++++ Extrait à lire ++++

Vous avez parlé des manques en matière de recherche. Quels sont les tabous français qui conduisent à cette situation de parent pauvre en matière de recherche, en particulier en épidémiologie ?
Les lois récentes concernant la santé (loi HPST de 2009 ou plus récemment la loi de modernisation de la santé de 2016) ont-elles apporté une amélioration en matière de prise en charge du fait psychique ?
Vous avez parlé de la Dépakine mais aussi des maladies inflammatoires du premier ou du deuxième trimestre de grossesse ; où en est l'état des recherches médicales ?
Comment améliorer le parcours de soins ?
Pensez-vous que la distinction entre neurologie et psychiatrie est toujours d'actualité ou faut-il revenir aux neuropsychiatres d'antan ?

++++ Items présentés ++++

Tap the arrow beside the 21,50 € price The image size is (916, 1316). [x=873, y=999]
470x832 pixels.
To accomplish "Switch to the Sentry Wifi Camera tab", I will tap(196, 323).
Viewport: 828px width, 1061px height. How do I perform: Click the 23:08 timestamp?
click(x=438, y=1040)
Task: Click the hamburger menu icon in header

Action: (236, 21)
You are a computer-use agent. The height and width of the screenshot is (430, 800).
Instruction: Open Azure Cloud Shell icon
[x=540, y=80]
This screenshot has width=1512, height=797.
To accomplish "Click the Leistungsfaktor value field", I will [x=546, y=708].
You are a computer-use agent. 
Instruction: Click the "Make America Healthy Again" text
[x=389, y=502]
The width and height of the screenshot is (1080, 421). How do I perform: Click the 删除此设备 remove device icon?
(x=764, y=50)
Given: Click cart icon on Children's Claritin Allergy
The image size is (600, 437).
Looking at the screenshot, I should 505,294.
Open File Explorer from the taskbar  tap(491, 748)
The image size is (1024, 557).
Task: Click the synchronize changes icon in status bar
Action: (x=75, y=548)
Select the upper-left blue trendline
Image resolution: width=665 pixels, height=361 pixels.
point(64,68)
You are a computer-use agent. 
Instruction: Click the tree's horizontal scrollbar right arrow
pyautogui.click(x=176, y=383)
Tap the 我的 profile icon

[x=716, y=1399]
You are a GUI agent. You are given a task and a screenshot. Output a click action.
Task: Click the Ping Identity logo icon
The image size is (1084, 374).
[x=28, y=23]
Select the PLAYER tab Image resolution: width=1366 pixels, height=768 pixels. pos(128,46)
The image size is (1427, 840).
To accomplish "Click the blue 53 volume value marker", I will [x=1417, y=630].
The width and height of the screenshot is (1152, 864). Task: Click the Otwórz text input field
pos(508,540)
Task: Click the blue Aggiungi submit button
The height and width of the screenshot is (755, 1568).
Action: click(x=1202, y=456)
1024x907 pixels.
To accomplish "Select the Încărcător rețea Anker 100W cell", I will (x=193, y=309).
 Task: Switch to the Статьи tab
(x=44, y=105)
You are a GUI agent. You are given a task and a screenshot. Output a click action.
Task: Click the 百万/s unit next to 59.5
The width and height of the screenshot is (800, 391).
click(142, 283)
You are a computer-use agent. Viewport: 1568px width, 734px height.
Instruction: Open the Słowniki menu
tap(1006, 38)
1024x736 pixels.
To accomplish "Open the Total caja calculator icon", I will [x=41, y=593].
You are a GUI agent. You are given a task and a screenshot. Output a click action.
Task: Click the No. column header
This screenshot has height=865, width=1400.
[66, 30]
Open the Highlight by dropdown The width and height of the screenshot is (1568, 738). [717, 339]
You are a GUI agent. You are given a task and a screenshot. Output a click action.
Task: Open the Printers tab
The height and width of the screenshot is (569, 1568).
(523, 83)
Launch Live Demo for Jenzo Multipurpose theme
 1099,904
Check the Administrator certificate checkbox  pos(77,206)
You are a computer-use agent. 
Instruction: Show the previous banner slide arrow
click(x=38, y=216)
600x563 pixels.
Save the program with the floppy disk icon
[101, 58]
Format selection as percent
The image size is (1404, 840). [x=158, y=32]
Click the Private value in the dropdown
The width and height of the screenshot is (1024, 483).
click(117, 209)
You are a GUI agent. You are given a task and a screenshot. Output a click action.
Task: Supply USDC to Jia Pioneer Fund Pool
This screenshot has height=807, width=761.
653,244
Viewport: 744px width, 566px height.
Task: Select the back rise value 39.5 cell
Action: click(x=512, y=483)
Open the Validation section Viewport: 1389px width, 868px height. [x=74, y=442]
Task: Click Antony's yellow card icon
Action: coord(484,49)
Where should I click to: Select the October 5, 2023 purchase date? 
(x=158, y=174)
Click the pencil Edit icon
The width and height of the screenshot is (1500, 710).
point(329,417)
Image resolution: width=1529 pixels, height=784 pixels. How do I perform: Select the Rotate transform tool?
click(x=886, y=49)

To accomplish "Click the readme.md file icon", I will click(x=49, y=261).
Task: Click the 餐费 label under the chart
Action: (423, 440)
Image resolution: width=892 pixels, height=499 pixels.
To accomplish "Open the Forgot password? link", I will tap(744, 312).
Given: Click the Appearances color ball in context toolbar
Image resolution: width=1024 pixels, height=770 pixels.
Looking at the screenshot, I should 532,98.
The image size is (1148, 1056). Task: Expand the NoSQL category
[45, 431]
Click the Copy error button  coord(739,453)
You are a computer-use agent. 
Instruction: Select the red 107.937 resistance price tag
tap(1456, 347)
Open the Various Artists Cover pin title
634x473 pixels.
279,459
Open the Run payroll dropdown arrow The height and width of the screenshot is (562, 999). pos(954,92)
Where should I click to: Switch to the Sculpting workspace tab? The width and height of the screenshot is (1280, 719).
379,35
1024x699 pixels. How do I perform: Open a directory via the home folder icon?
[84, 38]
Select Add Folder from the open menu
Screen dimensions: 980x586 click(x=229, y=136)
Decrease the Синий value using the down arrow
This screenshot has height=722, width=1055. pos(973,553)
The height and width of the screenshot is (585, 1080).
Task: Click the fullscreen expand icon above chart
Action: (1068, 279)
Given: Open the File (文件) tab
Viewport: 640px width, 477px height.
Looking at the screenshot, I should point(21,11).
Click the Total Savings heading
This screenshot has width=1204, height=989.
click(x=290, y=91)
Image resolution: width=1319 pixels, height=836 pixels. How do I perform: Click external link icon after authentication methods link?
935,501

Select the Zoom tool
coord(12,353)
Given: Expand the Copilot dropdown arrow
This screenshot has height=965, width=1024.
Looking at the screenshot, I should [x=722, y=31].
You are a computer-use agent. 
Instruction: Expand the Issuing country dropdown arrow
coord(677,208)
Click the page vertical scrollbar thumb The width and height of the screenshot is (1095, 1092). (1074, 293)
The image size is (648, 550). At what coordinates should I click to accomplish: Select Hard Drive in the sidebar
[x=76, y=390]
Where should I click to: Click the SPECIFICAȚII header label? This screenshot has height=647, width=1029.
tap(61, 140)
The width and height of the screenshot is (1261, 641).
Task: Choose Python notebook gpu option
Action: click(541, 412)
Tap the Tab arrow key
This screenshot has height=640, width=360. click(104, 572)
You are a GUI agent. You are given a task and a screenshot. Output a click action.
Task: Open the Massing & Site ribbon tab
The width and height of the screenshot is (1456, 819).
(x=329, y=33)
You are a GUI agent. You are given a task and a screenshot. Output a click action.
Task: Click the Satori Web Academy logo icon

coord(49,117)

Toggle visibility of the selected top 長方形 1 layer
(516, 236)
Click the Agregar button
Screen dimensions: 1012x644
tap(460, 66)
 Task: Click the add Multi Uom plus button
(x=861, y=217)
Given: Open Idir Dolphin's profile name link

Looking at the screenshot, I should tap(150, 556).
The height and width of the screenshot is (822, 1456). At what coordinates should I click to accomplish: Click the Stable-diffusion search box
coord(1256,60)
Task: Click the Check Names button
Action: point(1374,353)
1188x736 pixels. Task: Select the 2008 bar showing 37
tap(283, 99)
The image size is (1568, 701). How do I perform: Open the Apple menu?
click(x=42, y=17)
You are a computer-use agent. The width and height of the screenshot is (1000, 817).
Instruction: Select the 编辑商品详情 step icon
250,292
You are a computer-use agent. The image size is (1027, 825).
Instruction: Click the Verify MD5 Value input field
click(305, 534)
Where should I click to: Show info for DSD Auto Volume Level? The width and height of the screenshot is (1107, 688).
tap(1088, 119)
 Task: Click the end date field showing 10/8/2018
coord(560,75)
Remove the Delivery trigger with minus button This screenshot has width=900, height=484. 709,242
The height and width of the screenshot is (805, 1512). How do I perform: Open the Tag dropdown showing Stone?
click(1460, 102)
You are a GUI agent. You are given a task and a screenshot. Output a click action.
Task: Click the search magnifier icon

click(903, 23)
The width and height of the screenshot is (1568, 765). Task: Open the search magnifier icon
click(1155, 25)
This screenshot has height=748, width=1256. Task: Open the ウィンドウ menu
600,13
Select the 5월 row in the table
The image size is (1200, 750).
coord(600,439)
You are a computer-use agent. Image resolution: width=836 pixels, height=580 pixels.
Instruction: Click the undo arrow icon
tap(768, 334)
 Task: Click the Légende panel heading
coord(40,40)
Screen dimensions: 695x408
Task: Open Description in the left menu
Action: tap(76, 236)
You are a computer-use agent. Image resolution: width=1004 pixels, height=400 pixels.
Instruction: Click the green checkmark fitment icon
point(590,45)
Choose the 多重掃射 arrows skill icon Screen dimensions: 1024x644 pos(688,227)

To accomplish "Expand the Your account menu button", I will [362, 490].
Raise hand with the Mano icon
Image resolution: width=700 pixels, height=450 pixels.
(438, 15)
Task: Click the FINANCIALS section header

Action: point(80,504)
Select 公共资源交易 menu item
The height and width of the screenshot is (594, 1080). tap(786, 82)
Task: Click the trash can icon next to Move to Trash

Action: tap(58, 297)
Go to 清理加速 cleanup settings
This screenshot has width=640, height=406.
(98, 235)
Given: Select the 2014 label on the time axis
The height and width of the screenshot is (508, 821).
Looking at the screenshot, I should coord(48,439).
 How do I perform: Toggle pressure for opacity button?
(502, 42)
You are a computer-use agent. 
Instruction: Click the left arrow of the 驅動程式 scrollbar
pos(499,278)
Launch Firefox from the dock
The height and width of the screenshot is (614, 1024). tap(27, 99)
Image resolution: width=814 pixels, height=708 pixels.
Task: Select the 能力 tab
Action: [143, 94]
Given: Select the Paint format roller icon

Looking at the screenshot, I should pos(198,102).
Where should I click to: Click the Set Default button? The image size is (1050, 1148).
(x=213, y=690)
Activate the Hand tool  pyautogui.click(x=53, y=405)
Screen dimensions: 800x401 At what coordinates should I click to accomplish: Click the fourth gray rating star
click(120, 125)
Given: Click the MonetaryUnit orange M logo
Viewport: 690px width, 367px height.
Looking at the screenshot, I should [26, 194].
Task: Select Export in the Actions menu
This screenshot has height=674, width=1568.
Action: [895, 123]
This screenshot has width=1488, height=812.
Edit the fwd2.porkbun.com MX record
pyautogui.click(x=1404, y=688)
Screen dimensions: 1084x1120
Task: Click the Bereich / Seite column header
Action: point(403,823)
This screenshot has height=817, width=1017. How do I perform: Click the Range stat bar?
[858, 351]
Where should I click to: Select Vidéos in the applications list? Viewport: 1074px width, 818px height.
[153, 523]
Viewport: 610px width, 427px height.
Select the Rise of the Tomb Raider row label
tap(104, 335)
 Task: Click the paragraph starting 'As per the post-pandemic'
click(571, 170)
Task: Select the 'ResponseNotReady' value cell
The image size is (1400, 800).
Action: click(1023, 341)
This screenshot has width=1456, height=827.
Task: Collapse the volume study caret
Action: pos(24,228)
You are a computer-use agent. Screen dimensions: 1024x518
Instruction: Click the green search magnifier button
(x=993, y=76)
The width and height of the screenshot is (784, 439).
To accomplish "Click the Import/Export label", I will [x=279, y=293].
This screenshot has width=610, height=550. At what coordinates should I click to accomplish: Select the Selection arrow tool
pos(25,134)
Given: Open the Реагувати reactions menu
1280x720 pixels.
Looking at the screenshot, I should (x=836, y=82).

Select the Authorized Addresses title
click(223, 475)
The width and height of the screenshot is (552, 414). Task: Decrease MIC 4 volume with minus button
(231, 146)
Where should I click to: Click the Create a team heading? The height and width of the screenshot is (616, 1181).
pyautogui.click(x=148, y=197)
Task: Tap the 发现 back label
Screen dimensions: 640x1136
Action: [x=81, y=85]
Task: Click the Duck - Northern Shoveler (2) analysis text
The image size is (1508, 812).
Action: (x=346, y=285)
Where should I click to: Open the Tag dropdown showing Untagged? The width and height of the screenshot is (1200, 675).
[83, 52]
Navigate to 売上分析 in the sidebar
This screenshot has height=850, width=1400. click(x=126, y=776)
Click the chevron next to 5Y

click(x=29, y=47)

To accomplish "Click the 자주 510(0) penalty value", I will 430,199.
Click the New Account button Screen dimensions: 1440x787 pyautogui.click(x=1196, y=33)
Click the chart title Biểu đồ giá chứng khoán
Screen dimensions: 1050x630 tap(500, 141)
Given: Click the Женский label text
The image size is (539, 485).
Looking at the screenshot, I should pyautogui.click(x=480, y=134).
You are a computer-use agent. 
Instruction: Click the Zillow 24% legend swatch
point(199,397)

++++

[Tâches à réaliser]:
[a] Dans l'extrait sur la santé psychique et la recherche, en quelle année date la loi HPST ?
[b] Recopiez l'extrait sur la santé psychique et la recherche, de « Les lois récentes » à « recherches médicales ? ».
[c] Poursuivez l'extrait sur la santé psychique et la recherche à partir de sa dernière phrase.

[Résultats attendus]:
[a] 2009

[b]
Les lois récentes concernant la santé (loi HPST de 2009 ou plus récemment la loi de modernisation de la santé de 2016) ont-elles apporté une amélioration en matière de prise en charge du fait psychique ?
Vous avez parlé de la Dépakine mais aussi des maladies inflammatoires du premier ou du deuxième trimestre de grossesse ; où en est l'état des recherches médicales ?

[c]
Pr Marion Leboyer. - Le manque de recherche touche absolument tous les domaines de la psychiatrie, pas uniquement l'épidémiologie. Pourtant, les maladies mentales sont des maladies comme les autres qui ont besoin de développement d'outils de compréhension Il s'agit de recherches en neurosciences, en immunologie, en imagerie cérébrale, de développement de modèles animaux, de développement de bio-marqueurs. On a besoin d'avoir accès aux plateformes de métabolomique, de protéomique, de génomique, d'immunologie. Ça implique la construction de bio-banques.
Or, la psychiatrie n'a pas accès aux réseaux des CIC par exemple, ce qui est totalement scandaleux. Je passe mon temps à supplier mes collègues d'avoir accès à toutes ces infrastructures. La psychiatrie est toujours reléguée, considérée comme le parent pauvre qui n'a pas accès à tout cela alors même que les neurologues y ont accès très facilement. Nous, psychiatres, n'avons accès ni aux financements ni aux infrastructures. Le législateur pourrait se saisir de ce sujet car sans une vraie volonté de donner des moyens et accès aux infrastructures existantes, on n'y arrivera pas.
Pensez-vous vraiment que cela relève du champ de la loi ? Si tel est le cas, il faut effectivement s'en saisir et ce sera l'une de nos toutes premières préconisations.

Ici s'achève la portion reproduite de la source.